Medicare Current Beneficiary Survey
The Medicare Current Beneficiary Survey (MCBS) produces nationally representative estimates of health status, health care use and expenditures, health insurance coverage, and socioeconomic and demographic characteristics of Medicare beneficiaries. It is used to estimate expenditures and sources of payment for all services used by Medicare beneficiaries, including copayments, deductibles, and noncovered services; to ascertain all types of health insurance coverage and related coverages to sources of payment; and to trace processes over time, such as changes in health status and the effects of program changes. MCBS has two components: the Cost and Use file and the Access to Care file. Medicare claims are linked to the survey-reported events to produce the Cost and Use file, which provides complete expenditure and source of payment data on all health services, including those not covered by Medicare. The Access to Care file contains information on beneficiaries' access to health care, satisfaction with care, and usual source of care.
The overlapping panel design of the survey allows each sample person to be interviewed three times a year for 4 years, whether he or she resides in the community or a facility or moves between the 2 settings, using the version of the questionnaire appropriate to the setting. Because residents of long-term care facilities often are in poor health, information about institutionalized residents is collected from proxy respondents such as nurses and other primary caregivers affiliated with the facility. The sample is selected from the Medicare enrollment files, with oversampling among disabled persons under age 65 and among persons 80 years of age and older.

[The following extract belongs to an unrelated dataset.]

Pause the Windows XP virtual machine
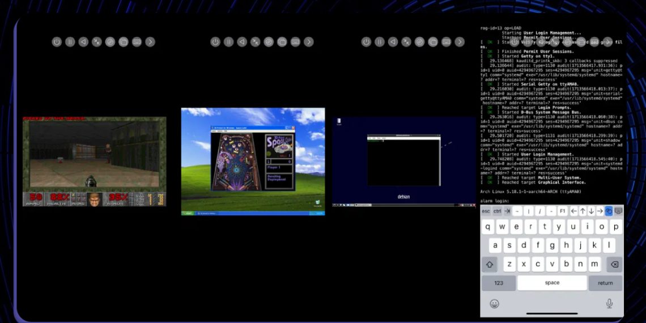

In recent rounds, data have been collected from roughly 16,000 beneficiaries. Each fall about 1/3 of the sample is retired and new sample persons are included in the survey. In the community, response rates for initial interviews range in the mid- to high-80s; once the first interview is completed, participation in subsequent rounds in 95% or more. Roughly 90% of the sample is made up of persons living in the community, with the remaining 10% in long-term care facilities. Response rates for facility interviews approach 100%.
Because only Medicare beneficiaries are included in the survey, the survey excludes the small proportion of persons aged 65 years and over who are not enrolled in Medicare. This should be noted when using MCBS data to make estimates of the entire US population aged 65 and over.
National Center for Health Statistics. Health United States 2009: With Special Feature on Medical Technology. Hyattsville, Maryland. 2010; pp 456-457.